Bucs Training Camp Battle: Cornerback
The Buccaneers' cornerback group may be the most promising unit on the entire team. With a starting rotation seeking a reputation among the league's best, Tampa's cornerback competition at camp could shape the fate of the defense this season.
Leading the Bucs' corners is a trio of young defensive backs who turned a lot of heads last year. Cornerbacks Carlton Davis, Jamel Dean and Sean Murphy-Bunting took their lumps early last season but down the stretch evolved into a fearsome triumvirate.
Though he is entering just his third year in the NFL, Davis is the Bucs' most seasoned and most reliable cornerback on the roster. No corner in the NFL saw as many targets as Davis last season at 117, but no corner recorded more pass break-ups with 18 (via Pro Football Focus):
Davis is the clear CB1 in Tampa Bay, but the starter across from him is a bigger question. Fellow Auburn alum Jamel Dean didn't see many snaps until the second half of the season, and given how he played, it's any wonder why it took so long.
Dean allowed just 50 percent of passes targeting him to be completed, ninth-best among NFL cornerbacks. Should he continue down this path, Dean could become a shutdown corner as early as this season.
On the other hand, former second-round pick Sean Murphy-Bunting appears to have the faith of the coaching staff. Defensive coordinator Todd Bowles affirmed that Murphy-Bunting would resume his role from last season, starting outside across from Davis and moving inside in nickel situations (via Buccaneers.com's Scott Smith):
While Dean appears more statistically successful, Murphy-Bunting was simply used more last year, playing 60.7 percent of Tampa's defensive snaps to Dean's 32.7 percent. Bowles and his staff may feel Dean is better utilized on a more limited basis compared to Murphy-Bunting.
In any case, Davis, Dean and Murphy-Bunting should see the lions share of the work at cornerback this season. Behind them, there are a few things the Bucs need to figure out.
One cornerback sure to make the roster is special teams ace Ryan Smith. Though he plays few snaps on defense, the Bucs' longest-tenured corner is their best gunner and will likely play as many special teams snaps as any other player on the roster.
Because Smith does not play much on defense, the Bucs will have to keep at least one additional cornerback.
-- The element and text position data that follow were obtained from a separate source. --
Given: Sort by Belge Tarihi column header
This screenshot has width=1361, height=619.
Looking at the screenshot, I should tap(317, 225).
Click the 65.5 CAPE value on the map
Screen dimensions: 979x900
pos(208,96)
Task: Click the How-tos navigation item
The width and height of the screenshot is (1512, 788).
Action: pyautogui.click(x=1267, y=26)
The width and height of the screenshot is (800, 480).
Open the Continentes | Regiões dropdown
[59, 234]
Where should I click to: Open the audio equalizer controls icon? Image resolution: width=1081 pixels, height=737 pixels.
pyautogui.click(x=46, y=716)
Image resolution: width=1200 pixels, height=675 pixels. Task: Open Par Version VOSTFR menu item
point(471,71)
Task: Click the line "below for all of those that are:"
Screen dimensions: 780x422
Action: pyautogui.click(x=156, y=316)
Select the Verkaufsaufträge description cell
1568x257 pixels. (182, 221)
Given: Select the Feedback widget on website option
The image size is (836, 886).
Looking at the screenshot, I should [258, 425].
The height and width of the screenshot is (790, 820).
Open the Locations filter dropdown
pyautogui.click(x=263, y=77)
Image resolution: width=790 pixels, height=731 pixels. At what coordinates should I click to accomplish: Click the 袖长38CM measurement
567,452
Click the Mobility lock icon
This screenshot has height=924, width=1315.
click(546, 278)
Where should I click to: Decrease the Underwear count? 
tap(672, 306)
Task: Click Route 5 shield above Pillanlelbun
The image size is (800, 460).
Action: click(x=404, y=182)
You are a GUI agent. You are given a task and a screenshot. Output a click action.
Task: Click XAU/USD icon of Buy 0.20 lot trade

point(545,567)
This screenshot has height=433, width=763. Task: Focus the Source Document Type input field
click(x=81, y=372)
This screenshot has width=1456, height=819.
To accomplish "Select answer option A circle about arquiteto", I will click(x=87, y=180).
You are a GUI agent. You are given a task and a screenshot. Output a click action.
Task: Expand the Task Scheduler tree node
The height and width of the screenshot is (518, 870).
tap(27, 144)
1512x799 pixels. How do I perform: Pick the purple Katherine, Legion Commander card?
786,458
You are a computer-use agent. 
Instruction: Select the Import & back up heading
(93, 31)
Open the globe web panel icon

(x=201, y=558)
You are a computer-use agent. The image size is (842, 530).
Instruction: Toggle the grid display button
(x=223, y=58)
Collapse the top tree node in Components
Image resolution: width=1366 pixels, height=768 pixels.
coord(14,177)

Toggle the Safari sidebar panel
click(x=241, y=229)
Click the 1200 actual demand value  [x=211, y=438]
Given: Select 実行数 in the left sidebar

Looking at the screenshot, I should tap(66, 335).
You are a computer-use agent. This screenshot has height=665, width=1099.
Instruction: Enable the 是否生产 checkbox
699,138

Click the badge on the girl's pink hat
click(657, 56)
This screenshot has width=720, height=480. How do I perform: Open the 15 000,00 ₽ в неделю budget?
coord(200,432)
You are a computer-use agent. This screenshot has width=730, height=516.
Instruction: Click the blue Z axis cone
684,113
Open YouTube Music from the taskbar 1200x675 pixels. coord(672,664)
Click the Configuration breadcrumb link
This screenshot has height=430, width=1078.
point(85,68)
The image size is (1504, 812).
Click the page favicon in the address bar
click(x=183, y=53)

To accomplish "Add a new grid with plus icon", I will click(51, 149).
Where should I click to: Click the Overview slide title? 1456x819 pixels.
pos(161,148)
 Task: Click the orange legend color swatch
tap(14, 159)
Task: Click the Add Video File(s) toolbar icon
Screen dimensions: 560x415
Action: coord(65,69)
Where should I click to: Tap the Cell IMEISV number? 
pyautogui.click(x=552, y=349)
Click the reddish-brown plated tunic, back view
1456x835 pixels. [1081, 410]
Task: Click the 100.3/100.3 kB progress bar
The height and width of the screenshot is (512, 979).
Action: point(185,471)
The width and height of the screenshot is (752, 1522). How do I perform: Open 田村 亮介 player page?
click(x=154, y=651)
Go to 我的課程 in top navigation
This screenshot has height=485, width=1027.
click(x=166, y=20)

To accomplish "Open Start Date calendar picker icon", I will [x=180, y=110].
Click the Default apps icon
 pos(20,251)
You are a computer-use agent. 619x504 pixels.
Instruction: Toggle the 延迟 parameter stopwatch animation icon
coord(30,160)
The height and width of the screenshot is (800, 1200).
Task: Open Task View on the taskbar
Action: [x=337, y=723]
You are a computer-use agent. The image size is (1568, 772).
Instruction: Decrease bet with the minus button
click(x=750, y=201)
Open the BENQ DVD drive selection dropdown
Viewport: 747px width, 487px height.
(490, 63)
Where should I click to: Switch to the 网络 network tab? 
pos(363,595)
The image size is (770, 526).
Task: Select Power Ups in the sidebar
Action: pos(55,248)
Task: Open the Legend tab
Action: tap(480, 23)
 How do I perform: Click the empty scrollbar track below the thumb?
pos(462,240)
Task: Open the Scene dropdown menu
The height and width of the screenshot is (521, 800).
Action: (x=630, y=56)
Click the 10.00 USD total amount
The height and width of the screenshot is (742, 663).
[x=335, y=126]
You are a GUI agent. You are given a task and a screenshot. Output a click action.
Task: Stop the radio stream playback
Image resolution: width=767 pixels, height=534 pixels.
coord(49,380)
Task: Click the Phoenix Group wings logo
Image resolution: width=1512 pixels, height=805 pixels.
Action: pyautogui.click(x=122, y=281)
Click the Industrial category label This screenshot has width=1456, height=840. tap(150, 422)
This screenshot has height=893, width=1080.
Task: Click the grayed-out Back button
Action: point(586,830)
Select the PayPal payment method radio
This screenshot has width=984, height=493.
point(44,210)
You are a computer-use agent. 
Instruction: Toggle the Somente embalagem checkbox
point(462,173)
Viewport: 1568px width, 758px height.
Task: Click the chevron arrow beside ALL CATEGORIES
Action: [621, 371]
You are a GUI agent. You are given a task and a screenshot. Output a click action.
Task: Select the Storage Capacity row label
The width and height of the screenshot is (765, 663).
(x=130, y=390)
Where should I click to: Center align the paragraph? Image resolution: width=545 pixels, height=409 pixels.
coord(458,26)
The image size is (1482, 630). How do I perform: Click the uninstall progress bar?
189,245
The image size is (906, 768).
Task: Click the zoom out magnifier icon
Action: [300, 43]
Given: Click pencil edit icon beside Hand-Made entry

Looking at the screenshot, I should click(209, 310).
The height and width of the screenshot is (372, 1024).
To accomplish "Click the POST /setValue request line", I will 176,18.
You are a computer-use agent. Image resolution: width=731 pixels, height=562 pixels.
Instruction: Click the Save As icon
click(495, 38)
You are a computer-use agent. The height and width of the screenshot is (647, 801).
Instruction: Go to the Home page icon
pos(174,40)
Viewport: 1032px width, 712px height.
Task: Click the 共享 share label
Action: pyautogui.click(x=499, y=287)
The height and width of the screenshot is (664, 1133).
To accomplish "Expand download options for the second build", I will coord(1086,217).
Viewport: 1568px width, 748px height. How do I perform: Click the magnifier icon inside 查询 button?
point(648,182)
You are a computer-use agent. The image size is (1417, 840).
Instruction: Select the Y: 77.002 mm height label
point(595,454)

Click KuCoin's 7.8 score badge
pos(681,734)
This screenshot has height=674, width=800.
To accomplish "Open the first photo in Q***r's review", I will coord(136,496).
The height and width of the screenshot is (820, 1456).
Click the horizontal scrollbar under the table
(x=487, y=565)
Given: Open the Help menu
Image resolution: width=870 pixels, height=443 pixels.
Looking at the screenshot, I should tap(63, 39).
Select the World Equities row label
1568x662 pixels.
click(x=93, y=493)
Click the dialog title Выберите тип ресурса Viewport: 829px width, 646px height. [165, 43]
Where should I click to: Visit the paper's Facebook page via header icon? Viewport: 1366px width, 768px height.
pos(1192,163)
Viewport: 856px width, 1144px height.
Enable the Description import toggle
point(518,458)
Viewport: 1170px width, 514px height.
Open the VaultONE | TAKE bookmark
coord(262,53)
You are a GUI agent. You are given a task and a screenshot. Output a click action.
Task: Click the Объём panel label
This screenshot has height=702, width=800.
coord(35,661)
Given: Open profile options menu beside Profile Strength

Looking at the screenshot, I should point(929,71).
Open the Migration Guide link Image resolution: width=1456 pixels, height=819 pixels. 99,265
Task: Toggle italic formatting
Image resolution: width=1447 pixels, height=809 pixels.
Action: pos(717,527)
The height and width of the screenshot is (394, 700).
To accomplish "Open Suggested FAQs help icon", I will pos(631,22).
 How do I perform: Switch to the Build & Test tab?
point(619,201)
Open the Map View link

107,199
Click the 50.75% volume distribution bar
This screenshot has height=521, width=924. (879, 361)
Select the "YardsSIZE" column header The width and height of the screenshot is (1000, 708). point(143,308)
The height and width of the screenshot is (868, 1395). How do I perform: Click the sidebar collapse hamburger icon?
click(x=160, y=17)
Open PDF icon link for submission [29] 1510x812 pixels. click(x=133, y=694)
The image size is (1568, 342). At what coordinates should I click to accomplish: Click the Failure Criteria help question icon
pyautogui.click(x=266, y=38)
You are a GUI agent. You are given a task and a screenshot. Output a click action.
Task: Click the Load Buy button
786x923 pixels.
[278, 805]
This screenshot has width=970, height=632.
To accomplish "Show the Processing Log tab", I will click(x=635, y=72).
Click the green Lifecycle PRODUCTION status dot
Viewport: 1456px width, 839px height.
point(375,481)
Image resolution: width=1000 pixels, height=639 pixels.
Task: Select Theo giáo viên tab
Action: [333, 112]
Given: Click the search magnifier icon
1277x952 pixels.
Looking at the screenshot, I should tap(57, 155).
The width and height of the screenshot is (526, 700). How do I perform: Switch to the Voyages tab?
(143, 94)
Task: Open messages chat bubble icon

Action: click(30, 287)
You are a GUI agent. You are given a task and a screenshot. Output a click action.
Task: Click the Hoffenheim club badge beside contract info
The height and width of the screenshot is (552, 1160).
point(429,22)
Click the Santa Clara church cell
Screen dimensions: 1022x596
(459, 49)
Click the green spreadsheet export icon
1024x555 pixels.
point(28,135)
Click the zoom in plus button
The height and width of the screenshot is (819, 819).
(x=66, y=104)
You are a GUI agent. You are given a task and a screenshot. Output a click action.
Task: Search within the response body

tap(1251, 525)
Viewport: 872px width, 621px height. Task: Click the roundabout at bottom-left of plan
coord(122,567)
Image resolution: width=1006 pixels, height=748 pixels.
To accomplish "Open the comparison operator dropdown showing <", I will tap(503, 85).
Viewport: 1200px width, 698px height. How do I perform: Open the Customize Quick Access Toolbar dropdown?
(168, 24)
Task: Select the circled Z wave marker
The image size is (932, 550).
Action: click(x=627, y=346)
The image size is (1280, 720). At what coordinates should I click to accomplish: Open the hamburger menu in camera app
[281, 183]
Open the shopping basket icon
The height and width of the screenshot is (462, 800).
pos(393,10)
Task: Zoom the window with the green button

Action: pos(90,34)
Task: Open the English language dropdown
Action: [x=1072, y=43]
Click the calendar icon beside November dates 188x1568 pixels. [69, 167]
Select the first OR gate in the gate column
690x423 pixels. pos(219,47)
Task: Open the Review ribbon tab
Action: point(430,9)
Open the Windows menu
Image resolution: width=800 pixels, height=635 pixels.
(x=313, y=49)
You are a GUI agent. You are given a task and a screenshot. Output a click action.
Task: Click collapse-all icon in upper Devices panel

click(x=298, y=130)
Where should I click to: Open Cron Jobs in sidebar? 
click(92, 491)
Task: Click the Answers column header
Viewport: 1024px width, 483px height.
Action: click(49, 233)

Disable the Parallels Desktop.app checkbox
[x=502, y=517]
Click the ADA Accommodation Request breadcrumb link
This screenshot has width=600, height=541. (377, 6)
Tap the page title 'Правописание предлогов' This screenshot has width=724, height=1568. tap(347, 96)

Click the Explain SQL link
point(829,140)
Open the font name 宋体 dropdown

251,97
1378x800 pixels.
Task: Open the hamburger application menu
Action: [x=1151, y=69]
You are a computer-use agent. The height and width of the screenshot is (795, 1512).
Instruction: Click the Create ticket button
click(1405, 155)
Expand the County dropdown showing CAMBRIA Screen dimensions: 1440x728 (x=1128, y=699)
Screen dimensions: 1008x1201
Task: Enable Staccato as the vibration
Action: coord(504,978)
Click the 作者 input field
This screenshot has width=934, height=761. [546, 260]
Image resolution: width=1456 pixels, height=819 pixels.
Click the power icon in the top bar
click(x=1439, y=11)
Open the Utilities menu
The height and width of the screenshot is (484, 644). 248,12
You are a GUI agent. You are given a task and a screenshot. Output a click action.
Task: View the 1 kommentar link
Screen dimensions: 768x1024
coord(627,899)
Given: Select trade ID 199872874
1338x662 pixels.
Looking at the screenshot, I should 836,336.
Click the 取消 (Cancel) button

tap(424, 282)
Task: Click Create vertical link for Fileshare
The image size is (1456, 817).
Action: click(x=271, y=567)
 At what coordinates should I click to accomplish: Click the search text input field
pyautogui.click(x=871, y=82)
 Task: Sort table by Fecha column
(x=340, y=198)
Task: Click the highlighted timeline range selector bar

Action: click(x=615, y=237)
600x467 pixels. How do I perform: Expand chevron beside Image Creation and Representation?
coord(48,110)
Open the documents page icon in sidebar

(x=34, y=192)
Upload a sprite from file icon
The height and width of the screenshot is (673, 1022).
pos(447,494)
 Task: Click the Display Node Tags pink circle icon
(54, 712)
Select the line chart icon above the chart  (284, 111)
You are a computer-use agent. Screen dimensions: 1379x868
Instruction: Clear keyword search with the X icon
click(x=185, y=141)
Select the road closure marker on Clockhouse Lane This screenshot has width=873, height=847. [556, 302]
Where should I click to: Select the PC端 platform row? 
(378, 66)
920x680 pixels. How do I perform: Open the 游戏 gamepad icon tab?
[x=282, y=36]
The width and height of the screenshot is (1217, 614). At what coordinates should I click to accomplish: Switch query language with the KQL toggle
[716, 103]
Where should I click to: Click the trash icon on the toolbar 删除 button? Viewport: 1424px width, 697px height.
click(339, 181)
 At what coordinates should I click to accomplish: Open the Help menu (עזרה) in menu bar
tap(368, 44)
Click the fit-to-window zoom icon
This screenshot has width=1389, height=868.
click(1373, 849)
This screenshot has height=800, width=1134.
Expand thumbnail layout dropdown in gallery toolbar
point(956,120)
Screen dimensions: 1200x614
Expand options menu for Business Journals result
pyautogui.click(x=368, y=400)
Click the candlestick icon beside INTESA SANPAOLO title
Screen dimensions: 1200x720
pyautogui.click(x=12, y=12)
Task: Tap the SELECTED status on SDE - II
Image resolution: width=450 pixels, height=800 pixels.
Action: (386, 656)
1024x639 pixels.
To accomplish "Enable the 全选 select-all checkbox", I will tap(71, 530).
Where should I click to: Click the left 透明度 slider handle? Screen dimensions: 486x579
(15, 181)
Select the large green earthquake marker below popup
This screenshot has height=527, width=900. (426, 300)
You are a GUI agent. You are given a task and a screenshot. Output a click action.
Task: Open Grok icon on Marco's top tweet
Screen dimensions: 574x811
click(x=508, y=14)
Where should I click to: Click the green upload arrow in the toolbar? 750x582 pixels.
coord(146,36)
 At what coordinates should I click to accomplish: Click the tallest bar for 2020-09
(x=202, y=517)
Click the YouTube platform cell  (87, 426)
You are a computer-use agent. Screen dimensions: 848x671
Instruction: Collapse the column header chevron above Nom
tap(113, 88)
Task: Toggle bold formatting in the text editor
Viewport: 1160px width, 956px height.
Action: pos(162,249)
That is good news for former second-round pick M.J. Stewart, who is shaping up to be a bust. In two years, he recorded just five pass break-ups, no interceptions and a 78.3 pass completion rate.
Stewart is also fortunate that he doesn't have much competition. CB Mazzi Wilkins played just 12 defensive snaps for the Bucs as a rookie last season, and practice squad member Herb Miller has never taken a snap in the regular season.
The dark horse is undrafted free agent Parnell Motley. The former Sooner was arguably Oklahoma's best cornerback last season, allowing just 43.4 percent of his targets to be completed (via Pro Football Focus):
Motley faces an uphill climb to make the final roster with the NFL skipping preseason games this year, further dwindling the already limited opportunities for undrafted rookies across the league. Still, M.J. Stewart's lackluster career makes him vulnerable to a promising upstart like Motley during camp.